Why tone of voice counts in content marketing

Tone of voice

Tone of voice is as integral to a brand’s content marketing strategy as a handshake is to seal a deal. While content continues to be the ‘it’ marketing tool for businesses around the world, marketers are still confused about which tactics to adopt and how to execute them effectively to generate great content.

The rapid increase of digitisation means brands can no longer rely on visual advertising alone to talk to their customers. Yes, infographics and videos are visual tools that can go a long way towards creating user engagement, but without a clear voice a brand’s identity will be like the chicken without the egg.

So how can businesses develop an effective and usable tone of voice?

Recognise your purpose

Content marketers need to realise that just because content is out there it doesn’t necessarily mean it’s going to get read. The ‘don’t call us, we’ll call you’ mentality is more rife than ever among consumers – remember they don’t need your attention, you need theirs. If your only purpose of creating content is to sell, sell, sell then your audience will recognise this straight away – no one likes a hard sell. Instead of leading your content strategy with the question ‘how are we going to sell to them?’ focus more on ‘why will they want to buy from us?’

Understand your audience

To borrow a quote from Mitch Joel, author of Ctrl Alt Delete: Reboot Your Business. Reboot Your Life. Your Future Depends on It, for a brand to truly shape its own destiny, it must lead the relationship with the consumer. In other words, without establishing a direct relationship with your consumers and listening to what they want there’s little hope for your content strategy. Don’t fret – the easiest way to develop a relationship with your customers is to simply speak their language.

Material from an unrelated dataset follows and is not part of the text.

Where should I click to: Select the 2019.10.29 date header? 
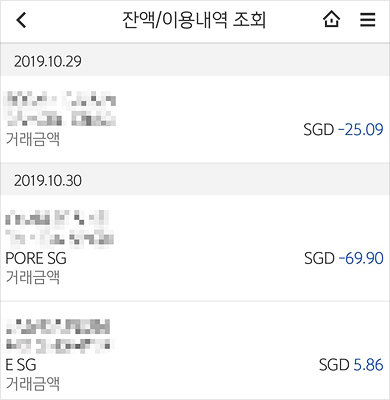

Who specifically are you selling to and why? Rather than thinking of your customers as every Tom, Dick and Harry, give them a voice then figure out how you are going to respond to that voice.

One example of a company that has executed tone of voice as part of their strategy seamlessly is SugarSync. Developed in 2008, SugarSync is a file-sharing service similar to Dropbox for personal, business and mobile use. After a quick skim of their website and blog, it’s clear to see why SugarSync has over 400,000 likes on Facebook and 26,000 followers on Twitter – they speak their consumers’ language. Their content isn’t overrun with technical jargon and wish-washy sales lingo – it’s simple, to the point and sociable.

Create a company identity

The digital landscape has been bombarded with an ‘invitation avalanche’ – hundreds of businesses vying for more customer likes, tweets, follows and clicks. It is now more important than ever for businesses to stand out from the crowd. Along with giving your customer demographic a voice, be sure to create your own voice through humanising your brand. The idea of humanising your brand is to establish an ongoing two-way conversation between you and your clients – you want them to trust and view you as a human and not a service.

We are yet to discover the full potential of what content marketing can do for your brand, but it’s safe to say that it’s extensive. Do your brand a favour and develop a sound strategy or get left behind.